GIVEN REQUEST —
Copy the entries from the line containing "will [345, 455]." through the line containing "point(453,1735)", substituting "tick box" for "checkbox" and keeping everything else the same.

SOURCE DATA —
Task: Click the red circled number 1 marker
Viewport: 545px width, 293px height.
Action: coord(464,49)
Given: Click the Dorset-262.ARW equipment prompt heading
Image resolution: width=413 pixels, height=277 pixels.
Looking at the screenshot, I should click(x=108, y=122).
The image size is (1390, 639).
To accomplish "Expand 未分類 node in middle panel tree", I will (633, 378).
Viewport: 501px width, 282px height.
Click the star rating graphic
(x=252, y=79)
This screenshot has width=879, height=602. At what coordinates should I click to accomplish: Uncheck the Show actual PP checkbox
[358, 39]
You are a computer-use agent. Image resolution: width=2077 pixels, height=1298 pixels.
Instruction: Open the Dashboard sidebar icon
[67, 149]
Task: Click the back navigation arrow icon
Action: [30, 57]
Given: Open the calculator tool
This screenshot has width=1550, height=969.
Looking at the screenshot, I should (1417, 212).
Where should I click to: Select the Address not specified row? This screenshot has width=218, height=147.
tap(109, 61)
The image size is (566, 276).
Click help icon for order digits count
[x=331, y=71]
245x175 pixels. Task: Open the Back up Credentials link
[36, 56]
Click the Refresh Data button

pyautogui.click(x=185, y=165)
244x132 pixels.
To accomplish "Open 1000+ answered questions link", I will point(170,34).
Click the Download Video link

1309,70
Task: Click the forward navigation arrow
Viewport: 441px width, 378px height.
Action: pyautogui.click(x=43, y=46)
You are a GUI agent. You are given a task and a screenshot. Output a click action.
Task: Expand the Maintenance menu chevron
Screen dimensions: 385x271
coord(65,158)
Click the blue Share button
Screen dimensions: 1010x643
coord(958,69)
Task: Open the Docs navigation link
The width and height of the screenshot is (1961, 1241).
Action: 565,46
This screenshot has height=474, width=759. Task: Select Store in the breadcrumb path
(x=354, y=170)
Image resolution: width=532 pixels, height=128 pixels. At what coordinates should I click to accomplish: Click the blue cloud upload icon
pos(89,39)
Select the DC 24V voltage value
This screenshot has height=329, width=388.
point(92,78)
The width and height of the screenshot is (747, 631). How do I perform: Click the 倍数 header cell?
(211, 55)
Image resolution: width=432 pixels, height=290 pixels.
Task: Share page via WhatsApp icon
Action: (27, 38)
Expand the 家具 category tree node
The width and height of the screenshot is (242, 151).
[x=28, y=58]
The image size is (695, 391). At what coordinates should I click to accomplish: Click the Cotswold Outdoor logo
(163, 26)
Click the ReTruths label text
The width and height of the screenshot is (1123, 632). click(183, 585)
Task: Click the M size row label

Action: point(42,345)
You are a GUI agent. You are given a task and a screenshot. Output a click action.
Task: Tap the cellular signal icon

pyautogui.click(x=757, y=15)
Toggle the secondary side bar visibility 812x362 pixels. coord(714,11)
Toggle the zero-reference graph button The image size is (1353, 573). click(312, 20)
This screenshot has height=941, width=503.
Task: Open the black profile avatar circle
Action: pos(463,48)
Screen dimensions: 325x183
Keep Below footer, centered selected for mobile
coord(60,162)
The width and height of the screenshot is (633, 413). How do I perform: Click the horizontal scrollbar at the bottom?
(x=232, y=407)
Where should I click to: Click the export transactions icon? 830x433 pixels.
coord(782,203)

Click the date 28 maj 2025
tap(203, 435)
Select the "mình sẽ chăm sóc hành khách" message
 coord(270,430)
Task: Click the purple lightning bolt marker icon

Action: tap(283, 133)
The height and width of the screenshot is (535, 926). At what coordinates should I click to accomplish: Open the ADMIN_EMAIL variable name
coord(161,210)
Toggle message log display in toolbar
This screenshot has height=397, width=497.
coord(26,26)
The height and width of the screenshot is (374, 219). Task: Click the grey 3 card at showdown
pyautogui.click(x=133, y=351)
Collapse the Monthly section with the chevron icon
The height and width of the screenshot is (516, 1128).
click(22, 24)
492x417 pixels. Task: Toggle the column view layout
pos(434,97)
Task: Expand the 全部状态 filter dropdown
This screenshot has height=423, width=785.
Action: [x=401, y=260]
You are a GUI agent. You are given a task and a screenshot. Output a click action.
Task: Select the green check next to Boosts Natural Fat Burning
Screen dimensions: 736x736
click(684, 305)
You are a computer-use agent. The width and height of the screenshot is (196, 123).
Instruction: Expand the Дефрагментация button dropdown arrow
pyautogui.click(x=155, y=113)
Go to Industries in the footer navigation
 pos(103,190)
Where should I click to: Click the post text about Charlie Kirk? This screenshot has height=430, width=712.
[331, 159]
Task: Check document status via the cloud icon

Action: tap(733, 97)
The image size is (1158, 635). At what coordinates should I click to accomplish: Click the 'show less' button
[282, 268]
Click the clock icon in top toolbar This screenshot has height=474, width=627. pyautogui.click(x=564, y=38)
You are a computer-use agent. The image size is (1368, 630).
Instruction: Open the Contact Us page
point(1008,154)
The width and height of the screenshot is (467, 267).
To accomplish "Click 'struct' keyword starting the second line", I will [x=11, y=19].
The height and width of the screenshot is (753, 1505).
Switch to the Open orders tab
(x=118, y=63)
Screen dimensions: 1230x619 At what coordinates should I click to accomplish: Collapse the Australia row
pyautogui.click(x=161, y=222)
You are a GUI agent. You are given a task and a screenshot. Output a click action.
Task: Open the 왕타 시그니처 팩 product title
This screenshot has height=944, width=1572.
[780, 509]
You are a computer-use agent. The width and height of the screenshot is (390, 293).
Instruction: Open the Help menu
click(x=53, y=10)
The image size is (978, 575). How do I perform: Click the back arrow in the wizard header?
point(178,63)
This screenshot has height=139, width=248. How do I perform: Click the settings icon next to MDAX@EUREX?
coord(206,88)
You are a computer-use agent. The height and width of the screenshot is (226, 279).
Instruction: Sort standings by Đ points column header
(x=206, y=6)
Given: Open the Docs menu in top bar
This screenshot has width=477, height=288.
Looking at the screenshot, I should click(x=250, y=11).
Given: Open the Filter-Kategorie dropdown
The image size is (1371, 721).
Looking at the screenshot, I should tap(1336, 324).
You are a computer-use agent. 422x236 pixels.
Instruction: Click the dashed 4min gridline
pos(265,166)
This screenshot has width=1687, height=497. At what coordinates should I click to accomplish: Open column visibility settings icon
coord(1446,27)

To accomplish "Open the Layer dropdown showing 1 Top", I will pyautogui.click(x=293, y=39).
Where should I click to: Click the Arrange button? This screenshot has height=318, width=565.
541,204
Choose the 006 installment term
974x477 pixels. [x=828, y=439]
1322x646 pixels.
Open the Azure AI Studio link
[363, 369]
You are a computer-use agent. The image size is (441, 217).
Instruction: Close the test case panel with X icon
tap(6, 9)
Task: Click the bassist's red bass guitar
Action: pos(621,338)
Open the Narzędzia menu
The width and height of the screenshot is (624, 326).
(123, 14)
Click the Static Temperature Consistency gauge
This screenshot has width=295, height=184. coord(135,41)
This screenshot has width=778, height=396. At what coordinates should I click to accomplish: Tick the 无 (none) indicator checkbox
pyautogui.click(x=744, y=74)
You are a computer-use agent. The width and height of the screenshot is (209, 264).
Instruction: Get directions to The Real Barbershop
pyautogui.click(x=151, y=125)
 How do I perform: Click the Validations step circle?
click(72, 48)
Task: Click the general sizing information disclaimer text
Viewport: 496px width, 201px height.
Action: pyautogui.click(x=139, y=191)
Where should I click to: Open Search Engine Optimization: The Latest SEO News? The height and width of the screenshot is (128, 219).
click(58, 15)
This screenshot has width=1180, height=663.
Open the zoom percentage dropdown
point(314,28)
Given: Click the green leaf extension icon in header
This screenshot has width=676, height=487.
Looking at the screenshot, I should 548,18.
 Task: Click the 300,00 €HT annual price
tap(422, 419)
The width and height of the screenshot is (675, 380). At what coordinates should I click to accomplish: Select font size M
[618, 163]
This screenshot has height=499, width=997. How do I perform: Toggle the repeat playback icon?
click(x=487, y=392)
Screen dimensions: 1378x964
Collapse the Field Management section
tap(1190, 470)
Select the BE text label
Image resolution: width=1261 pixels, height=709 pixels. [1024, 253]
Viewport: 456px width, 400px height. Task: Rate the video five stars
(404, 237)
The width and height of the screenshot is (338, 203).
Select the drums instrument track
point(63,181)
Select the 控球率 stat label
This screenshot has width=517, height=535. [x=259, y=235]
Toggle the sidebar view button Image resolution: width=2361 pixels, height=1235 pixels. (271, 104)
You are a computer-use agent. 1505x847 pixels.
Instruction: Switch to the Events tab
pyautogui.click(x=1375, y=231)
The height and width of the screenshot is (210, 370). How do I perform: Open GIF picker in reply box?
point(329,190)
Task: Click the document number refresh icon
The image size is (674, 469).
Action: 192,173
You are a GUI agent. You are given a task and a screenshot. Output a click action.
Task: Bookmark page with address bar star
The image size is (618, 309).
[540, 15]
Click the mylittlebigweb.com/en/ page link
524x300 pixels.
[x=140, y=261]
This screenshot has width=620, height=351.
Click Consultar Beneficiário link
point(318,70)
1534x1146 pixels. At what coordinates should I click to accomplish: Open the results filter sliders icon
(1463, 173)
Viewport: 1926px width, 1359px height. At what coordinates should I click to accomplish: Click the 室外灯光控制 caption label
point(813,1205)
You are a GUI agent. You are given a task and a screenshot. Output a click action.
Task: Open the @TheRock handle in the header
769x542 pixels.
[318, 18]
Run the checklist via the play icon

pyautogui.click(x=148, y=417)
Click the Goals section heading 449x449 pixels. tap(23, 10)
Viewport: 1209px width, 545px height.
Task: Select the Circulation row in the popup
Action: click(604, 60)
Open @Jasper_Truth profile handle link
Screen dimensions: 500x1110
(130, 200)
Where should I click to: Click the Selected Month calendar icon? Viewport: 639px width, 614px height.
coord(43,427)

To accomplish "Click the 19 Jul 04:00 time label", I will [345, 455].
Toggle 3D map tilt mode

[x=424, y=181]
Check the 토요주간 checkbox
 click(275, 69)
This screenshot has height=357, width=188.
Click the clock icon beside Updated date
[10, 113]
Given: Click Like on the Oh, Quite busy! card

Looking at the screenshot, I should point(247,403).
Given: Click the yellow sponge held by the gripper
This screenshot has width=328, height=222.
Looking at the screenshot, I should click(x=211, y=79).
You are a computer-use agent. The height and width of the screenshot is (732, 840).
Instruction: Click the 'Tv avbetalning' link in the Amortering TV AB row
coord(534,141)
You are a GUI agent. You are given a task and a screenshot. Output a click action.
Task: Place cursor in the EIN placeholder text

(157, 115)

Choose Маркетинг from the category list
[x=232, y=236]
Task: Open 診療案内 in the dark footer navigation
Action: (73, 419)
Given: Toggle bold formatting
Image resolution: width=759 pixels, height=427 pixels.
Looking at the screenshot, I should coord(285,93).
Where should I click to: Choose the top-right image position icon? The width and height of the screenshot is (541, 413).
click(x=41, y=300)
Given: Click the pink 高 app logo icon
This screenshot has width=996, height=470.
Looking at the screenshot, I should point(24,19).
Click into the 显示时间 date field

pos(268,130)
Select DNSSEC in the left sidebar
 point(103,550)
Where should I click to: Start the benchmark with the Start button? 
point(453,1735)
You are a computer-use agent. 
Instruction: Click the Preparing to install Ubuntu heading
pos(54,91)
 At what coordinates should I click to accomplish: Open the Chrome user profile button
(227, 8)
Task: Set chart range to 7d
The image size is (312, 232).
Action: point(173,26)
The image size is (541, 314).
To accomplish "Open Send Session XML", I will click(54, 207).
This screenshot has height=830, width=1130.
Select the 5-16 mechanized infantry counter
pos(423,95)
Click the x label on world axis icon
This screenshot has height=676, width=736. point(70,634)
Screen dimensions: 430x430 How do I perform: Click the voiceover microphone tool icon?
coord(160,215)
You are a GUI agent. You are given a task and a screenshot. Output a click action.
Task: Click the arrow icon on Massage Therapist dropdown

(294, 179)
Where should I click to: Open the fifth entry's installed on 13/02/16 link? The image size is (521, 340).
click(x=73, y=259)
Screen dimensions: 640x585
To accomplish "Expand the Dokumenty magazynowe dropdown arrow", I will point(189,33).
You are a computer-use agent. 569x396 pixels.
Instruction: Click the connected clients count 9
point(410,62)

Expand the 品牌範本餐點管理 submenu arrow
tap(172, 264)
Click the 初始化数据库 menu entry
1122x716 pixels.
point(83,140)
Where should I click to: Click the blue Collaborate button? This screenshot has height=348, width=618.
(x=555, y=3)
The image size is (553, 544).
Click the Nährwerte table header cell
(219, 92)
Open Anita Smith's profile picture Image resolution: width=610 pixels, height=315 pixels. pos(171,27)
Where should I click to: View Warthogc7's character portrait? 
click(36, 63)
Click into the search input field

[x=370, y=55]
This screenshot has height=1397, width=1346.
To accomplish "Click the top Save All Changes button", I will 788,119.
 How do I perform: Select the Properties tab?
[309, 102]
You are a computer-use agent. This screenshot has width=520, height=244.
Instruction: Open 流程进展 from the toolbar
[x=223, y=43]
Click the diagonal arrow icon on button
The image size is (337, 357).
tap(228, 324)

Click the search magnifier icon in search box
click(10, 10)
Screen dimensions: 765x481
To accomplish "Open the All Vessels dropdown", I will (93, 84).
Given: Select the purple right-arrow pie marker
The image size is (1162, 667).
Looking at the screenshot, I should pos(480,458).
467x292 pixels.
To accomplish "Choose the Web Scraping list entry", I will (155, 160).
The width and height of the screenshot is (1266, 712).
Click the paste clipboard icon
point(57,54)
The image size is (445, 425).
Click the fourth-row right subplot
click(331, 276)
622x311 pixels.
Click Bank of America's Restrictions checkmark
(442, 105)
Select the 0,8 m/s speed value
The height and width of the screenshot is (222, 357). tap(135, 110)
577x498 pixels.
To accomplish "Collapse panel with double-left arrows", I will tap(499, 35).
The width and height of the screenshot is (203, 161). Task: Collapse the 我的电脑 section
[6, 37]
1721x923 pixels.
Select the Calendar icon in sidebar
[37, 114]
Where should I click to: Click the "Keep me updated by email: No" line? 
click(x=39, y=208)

SOLUTION FOR THIS EXERCISE —
To accomplish "Click the 19 Jul 04:00 time label", I will [345, 455].
Toggle 3D map tilt mode

[x=424, y=181]
Check the 토요주간 tick box
 click(275, 69)
This screenshot has height=357, width=188.
Click the clock icon beside Updated date
[10, 113]
Given: Click Like on the Oh, Quite busy! card

Looking at the screenshot, I should point(247,403).
Given: Click the yellow sponge held by the gripper
This screenshot has width=328, height=222.
Looking at the screenshot, I should click(x=211, y=79).
You are a computer-use agent. The height and width of the screenshot is (732, 840).
Instruction: Click the 'Tv avbetalning' link in the Amortering TV AB row
coord(534,141)
You are a GUI agent. You are given a task and a screenshot. Output a click action.
Task: Place cursor in the EIN placeholder text

(157, 115)

Choose Маркетинг from the category list
[x=232, y=236]
Task: Open 診療案内 in the dark footer navigation
Action: (73, 419)
Given: Toggle bold formatting
Image resolution: width=759 pixels, height=427 pixels.
Looking at the screenshot, I should coord(285,93).
Where should I click to: Choose the top-right image position icon? The width and height of the screenshot is (541, 413).
click(x=41, y=300)
Given: Click the pink 高 app logo icon
This screenshot has width=996, height=470.
Looking at the screenshot, I should point(24,19).
Click into the 显示时间 date field

pos(268,130)
Select DNSSEC in the left sidebar
 point(103,550)
Where should I click to: Start the benchmark with the Start button? 
point(453,1735)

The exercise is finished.